Interestingly, the WSJ article does not identify this model as an application service provider (ASP), which is a business that provides computer-based services to customers over a wide area network, even though this is exactly what it is!

In general, there are a number of benefits touted to a organization using ASP services, and these are:

  • The ASP service provider owns, operates, and mainains the software and servers.
  • The ASP service provider adheres to service level agreement for availability, accessibility, and security.
  • The ASP provider ensures regular updates to the application software
  • Costs are spread on a pay as you go basis.

However on the downside, using ASP model limits (or excludes) your ability as a customer to customize the software or to integrate it with other non-ASP systems. Additionally, the customer organization may experience a general sense of loss of control by “outsourcing” the application, underlying technology infrastructure, and data store to an outside vendor.

ASP were a big deal around the turn of the 21st century when “the ASP Industry Consortium was formed in May 1999 by 25 leading technology companies. Founding companies included AT&T Corp., Cisco Systems Inc., Compaq Computer Corp., GTE Corp., IBM Corp., Sun Microsystems Inc., and UUNET Technologies.” (adapted from http://ecommerce.hostip.info)

For some reason, ASP seems to have become a “dirty word”. Even the latest market estimates for ASPs in Wikipedia dates back to 2003. Also, a quick Google search for applications service providers brings up a lot of information dated between 1999-2003. Even the current aspindustry.org website looks like crap. Apparently ASPs have all but fallen off the map in the last 4 years!

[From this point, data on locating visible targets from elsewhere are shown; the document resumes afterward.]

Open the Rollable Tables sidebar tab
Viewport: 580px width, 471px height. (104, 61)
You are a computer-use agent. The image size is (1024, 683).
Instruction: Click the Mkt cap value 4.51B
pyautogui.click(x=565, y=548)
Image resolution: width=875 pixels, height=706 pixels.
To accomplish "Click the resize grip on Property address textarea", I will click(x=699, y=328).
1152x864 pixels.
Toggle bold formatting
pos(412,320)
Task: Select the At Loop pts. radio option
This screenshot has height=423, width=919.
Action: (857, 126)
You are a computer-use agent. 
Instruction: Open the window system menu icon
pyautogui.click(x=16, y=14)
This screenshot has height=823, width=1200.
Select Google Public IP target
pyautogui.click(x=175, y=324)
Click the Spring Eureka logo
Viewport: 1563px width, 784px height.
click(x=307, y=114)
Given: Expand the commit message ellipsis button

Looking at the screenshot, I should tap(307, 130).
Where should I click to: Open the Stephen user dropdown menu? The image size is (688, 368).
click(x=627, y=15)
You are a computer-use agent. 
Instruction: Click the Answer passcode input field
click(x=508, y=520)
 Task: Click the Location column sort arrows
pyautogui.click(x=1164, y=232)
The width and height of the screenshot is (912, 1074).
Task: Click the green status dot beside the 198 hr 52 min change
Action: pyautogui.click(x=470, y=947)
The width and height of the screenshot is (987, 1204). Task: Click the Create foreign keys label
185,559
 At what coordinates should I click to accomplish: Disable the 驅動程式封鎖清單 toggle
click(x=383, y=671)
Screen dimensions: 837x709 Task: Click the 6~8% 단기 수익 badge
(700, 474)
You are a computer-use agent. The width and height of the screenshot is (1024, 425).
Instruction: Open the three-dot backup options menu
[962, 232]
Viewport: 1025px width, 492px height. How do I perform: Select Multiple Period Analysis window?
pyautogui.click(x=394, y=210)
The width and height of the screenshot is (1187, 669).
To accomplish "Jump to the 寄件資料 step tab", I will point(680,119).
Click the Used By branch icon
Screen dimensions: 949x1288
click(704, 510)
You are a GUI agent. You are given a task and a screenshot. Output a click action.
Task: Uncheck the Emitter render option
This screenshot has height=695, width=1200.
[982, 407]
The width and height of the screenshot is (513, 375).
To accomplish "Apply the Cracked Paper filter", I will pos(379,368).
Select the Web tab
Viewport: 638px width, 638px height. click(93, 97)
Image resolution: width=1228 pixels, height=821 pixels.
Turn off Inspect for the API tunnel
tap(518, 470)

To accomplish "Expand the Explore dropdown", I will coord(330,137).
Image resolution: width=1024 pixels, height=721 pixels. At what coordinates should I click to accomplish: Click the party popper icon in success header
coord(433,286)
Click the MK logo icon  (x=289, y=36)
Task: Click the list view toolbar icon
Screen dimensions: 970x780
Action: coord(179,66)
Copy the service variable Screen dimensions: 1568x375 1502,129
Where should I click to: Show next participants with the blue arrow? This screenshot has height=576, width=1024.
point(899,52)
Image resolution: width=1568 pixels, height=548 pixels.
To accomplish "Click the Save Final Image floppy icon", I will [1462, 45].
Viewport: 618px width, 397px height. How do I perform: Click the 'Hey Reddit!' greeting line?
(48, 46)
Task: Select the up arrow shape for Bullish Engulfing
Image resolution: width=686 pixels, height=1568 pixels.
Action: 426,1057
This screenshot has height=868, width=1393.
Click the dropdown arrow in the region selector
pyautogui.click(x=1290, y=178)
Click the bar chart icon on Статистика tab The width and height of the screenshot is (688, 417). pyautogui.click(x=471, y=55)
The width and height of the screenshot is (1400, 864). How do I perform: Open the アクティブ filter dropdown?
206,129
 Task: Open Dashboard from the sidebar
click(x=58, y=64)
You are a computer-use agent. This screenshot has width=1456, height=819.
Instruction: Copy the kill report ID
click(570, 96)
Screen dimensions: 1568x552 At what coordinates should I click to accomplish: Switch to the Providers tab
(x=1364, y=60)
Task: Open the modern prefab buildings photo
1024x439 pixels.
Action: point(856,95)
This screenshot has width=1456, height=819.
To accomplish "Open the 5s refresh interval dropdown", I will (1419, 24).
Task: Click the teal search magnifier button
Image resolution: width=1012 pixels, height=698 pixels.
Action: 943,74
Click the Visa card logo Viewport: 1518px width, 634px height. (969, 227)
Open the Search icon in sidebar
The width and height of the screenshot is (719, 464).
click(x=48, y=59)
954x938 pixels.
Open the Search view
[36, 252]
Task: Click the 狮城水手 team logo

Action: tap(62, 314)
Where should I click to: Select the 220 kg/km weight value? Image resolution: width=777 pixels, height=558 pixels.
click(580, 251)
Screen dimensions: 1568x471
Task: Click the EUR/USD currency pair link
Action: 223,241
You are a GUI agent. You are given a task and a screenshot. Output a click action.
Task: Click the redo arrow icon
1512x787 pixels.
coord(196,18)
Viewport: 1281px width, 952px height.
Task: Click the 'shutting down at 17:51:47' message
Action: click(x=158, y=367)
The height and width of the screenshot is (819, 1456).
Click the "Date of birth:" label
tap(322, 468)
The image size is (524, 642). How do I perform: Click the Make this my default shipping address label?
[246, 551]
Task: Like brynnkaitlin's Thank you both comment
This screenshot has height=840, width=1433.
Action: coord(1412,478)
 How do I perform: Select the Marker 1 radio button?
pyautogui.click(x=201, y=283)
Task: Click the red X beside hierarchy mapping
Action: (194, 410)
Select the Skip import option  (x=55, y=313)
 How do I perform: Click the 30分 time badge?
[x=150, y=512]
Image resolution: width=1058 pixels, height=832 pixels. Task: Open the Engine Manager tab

From a User-centric EA standpoint, the (ASP) model for on demand software is an option that should be carefully considered, based on the pros and cons for your particular organization, in developing target architecture for the enterprise. Indeed, many applications (like SAP) are being deployed using the ASP web application model, and we can expect this service to grow as an option, whether or not it is called an ASP in the future. Hey, maybe that’s what happened to A-S-P – it got transposed to S-A-P!